Papyrus ‘Injil Gnostik Isteri Yeshua (Yesus)’ abad keempat


Di tengah-tengah serangan Barat kepada agama Islam, sekarang media menampilkan sepotong papyrus yang Karen L. King, penulis atikel, panggil sebagai “Injil Isteri Yeshua / Yesus.” Dapatkah Injil gnostik ini membuat orang Kristen kebakaran jengot seperti orang Islam bereaksi terhadap film Innocent of Muslims? Atau setidaknya itu dapat menguncangkan iman para Kristen Injili jika mereka membacanya? Waktu akan membuktikannya!

Sekilas tentang Injil gnostik Isteri Yeshua yang diterbitkan oleh Karen L. King.
Prof. Fecht mengindentifikasikan Injil ini sebagai fragment dari “Injil Yohanes Koptik (Kristen Mesir)” periode abad keempat AD. Sementara ini diasumsikan bahwa potongan papirus tersebut sebagai asli. Berbahasa Sahidic Coptic, ditemukan di Mesir.

Karen L. King setelah mendapat ijin dari pemiliknya membawa fragment papyrus ini ke Insitut for Study of Ancient World di New York pada bulan Maret 2012 untuk diteliti, sebab Karen sama sekali tidak menguasai bahasa tersebut. Di bulan Agustus 2012 diserahkan ke Harvard Thelogical Review untuk tujuan penerbitan.

Dari satu potong papyrus ini terciptalah karya tulis 52 halaman Karen L. King, dimana Karen mengkaitkan papyrus abad keempat ini dengan Injil gnostik Filipus (Philip), Tomas dan Maria (yang telah lama dikenal di lingkungan Kristen sebagai injil gnostik abad kedua AD (setelah murid-murid Yeshua meninggal dunia).

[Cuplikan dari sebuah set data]
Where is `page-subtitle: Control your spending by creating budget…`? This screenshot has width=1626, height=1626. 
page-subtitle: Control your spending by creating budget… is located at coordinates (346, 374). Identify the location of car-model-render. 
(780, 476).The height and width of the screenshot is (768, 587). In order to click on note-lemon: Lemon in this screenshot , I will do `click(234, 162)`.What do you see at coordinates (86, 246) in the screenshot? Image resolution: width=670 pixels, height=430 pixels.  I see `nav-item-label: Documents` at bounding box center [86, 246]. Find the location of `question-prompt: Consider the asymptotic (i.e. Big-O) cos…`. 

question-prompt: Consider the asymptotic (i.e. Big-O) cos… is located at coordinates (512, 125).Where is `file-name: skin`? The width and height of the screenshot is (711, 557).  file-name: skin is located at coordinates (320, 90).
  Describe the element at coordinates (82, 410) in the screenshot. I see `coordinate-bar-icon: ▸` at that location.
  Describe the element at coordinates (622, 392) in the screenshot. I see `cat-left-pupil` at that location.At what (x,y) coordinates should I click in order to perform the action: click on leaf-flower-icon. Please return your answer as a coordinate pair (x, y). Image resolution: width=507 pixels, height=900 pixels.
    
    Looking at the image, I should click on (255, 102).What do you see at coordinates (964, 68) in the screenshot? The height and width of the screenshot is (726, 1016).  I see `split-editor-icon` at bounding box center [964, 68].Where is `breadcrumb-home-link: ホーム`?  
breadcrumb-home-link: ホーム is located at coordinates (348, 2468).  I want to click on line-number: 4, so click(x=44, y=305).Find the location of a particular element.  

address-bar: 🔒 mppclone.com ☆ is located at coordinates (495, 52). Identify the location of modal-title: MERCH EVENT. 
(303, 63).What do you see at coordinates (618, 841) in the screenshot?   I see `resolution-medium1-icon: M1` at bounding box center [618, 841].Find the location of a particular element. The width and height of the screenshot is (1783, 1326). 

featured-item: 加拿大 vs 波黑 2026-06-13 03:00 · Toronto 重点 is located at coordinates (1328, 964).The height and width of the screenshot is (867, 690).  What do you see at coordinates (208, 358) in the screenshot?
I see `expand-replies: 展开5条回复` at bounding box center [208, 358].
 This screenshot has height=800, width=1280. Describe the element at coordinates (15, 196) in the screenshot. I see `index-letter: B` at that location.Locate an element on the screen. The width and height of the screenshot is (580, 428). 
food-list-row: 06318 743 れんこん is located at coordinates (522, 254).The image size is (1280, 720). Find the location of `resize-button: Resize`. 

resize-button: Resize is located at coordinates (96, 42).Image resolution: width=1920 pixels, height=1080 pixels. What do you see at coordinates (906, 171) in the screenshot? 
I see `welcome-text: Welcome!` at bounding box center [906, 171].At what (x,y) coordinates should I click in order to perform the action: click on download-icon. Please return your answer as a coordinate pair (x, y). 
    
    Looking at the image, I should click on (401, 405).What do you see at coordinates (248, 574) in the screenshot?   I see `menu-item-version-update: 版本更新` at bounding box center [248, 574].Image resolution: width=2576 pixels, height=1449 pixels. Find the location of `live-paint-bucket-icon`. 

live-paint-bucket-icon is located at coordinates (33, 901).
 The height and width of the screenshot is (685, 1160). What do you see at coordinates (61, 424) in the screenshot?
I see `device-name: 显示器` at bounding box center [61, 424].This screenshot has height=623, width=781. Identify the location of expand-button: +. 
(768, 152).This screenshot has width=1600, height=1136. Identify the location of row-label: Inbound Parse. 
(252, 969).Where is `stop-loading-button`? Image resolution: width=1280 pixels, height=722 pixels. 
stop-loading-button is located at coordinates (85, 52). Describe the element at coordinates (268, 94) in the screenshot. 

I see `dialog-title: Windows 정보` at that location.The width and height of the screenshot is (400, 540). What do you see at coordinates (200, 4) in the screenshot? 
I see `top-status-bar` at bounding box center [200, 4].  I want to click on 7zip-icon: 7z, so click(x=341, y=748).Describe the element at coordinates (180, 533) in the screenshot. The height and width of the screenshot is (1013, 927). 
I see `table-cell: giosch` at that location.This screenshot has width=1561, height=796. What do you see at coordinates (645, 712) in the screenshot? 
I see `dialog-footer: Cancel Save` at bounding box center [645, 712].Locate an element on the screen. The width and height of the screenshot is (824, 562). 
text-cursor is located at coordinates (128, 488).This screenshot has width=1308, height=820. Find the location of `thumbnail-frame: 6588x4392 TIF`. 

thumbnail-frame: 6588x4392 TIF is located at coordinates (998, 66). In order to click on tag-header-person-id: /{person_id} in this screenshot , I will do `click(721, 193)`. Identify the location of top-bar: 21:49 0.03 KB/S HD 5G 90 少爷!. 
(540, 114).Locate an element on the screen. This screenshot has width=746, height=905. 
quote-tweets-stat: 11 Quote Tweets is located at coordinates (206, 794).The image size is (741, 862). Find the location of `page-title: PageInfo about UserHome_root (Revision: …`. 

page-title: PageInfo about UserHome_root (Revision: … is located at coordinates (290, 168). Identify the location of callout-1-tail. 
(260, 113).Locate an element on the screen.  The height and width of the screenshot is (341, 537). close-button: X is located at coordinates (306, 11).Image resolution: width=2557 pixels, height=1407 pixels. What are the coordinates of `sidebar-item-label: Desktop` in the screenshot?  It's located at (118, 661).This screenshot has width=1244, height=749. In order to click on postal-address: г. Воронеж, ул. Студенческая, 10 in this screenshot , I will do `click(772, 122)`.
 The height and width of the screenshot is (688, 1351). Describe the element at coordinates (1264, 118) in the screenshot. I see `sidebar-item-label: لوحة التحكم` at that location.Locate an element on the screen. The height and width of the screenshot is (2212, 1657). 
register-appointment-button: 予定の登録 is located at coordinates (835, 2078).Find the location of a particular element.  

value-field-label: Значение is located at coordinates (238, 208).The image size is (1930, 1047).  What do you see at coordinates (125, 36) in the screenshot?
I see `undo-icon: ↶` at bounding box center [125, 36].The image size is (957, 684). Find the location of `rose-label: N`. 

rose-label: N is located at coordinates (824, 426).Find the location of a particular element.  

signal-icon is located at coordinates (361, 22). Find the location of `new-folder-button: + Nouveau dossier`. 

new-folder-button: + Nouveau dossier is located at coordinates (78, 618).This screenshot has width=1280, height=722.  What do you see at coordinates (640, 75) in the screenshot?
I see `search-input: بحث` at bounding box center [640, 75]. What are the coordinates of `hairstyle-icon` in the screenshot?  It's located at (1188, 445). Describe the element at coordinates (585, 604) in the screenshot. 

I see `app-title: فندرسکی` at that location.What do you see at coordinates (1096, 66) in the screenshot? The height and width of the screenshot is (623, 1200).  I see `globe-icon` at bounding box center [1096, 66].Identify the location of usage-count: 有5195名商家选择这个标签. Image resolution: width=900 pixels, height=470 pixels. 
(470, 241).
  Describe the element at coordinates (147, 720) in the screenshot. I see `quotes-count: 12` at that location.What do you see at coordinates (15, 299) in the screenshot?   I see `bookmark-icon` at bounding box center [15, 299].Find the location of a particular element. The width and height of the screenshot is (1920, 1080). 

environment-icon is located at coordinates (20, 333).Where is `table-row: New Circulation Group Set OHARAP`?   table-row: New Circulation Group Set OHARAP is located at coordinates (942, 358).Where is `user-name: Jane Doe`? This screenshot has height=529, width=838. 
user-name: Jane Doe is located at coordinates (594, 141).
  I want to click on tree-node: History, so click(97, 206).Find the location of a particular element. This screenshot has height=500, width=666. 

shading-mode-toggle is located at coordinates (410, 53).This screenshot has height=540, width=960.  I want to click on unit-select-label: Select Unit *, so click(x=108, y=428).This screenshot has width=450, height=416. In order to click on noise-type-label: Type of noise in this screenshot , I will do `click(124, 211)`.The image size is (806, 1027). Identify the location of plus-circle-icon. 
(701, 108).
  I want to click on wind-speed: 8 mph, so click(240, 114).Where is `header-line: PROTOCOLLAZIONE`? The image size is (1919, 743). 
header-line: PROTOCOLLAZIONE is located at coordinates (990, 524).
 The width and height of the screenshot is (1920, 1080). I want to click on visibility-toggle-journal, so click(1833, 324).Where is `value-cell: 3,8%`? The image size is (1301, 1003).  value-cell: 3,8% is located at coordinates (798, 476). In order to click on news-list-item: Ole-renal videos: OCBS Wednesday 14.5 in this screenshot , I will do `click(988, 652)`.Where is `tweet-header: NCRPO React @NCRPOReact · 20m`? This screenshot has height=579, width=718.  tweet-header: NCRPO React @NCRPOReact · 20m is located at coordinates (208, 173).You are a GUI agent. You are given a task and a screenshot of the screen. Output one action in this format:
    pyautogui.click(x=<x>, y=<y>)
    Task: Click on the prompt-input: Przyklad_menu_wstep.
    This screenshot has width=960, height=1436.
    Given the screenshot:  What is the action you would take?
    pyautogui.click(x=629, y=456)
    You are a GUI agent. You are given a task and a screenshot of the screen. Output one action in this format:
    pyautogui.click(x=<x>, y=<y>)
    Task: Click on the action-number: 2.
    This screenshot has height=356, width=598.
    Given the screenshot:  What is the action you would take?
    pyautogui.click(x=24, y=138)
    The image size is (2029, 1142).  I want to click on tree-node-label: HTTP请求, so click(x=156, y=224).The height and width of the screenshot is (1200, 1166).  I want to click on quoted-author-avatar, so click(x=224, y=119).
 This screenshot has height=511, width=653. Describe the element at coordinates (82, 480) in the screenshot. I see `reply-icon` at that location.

— Tugas Singkat 1 —
Salin bagian teks tentang papirus Injil Isteri Yeshua, mulai dari "Karen L. King setelah" sampai "untuk tujuan penerbitan.".
— Tugas Singkat 2 —
Teruskan tulisan tentang papirus Injil Isteri Yeshua dari titik terakhir teks itu berhenti.
Catatan-catatan ini adalah bahan tersendiri yang tidak berkaitan dengan teks.

— Jawaban Latihan 1 —
Karen L. King setelah mendapat ijin dari pemiliknya membawa fragment papyrus ini ke Insitut for Study of Ancient World di New York pada bulan Maret 2012 untuk diteliti, sebab Karen sama sekali tidak menguasai bahasa tersebut. Di bulan Agustus 2012 diserahkan ke Harvard Thelogical Review untuk tujuan penerbitan.

— Jawaban Latihan 2 —
Para ahli Alkitab telah menggelompokkan tulisan-tulisan kitab suci papyrus  kedalam dua golongan besar:
Kitab-kitab suci yang telah diterima secara umum oleh para pendiri Gereja (yang sekarang dipakai) dan kitab-kitab ‘suci’ yang tidak diterima (tidak memiliki akurasi sejarah dan tidak pernah dikutip oleh pemimpin Gereja mula-mula di abad 1-2 AD (kitab-kitab gnostik baik Perjanjian Lama maupun Baru, termasuk di dalamnya kitab-kitab apokripa).

Dari naskah kitab-kitab suci kuno yang diterima ini dibagi lagi kedalam kelompok: the Majority Text (Injili) dan Vaticanus/ Manuscripts (Mss) ”B”, Sinaiticus/ Mss. ”Aleph” (Roma Katolik dan sejenisnya). The Majority Text artinya dari text-text kuno yang tersedia yang mana mereka memiliki kesamaan isi satu sama lain.

Sinaiticus juga berasal dari Mesir, pada abad 19, bagian-bagian dari manuscripts ini ditemukan di tempat sampah Monastery of St Cahterine di Gunung Sinai (bukan Gunung Sinai di tanah Median dimana YAHWEH berbicara kepada nabi Musa).